Discovery of Novel Purine Derivatives as Potent and Orally Bioavailable PGK1 Inhibitors for the Treatment of Inflammatory Bowel Disease

Phosphoglycerate kinase 1 (PGK1) has garnered increasing attention as a potential therapeutic target for inflammatory bowel disease (IBD). Current PGK1 inhibitors face limitations in potency and pharmacokinetics, necessitating improved agents. Herein, we report the structure-guided rational optimization of purine derivatives, leading to the identification of 6e, a potent and selective PGK1 inhibitor featuring a novel scaffold. Notably, 6e exhibits remarkable selectivity across 210 protein kinases and favorable pharmacokinetic profiles in rodents.
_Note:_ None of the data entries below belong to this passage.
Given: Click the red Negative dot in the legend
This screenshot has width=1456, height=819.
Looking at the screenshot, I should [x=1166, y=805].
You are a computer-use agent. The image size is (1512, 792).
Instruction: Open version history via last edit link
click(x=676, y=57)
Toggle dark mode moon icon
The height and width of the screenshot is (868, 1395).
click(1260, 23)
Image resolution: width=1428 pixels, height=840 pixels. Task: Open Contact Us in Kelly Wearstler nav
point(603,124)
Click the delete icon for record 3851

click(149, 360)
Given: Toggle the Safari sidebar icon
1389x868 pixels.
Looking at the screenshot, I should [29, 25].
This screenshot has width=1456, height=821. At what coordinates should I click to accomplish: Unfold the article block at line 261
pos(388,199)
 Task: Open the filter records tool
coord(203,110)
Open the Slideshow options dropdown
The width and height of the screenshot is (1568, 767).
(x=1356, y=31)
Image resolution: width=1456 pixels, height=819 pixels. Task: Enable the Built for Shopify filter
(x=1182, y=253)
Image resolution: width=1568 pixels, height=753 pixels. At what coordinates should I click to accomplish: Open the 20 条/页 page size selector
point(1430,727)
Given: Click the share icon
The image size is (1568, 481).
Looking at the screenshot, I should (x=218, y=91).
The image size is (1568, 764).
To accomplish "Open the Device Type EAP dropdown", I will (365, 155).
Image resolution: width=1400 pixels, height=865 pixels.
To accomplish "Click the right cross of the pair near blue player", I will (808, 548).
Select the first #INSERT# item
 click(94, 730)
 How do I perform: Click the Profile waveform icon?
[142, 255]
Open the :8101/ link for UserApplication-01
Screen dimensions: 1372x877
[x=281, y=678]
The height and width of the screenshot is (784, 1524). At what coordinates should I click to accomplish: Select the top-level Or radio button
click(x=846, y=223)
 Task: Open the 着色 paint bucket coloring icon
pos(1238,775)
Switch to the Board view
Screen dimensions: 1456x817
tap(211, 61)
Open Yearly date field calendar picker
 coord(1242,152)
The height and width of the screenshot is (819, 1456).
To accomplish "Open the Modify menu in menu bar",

In vitro, 6e inhibits PGK1-mediated glycolytic metabolism and reduces glucose consumption/lactate production. Mechanistic studies revealed that 6e enhances Nrf2 accumulation and HO-1 expression and suppresses the transcription and protein levels of the inflammatory cytokines IL-1β and IL-6. In vivo, 6e effectively ameliorates colon shortening and histopathology in dextran sulfate sodium (DSS)-induced experimental colitis in mice. Collectively, this study provides a therapeutically promising lead compound for targeting PGK1 in IBD while also serving as a valuable tool for investigating PGK1 mechanisms in diverse diseases.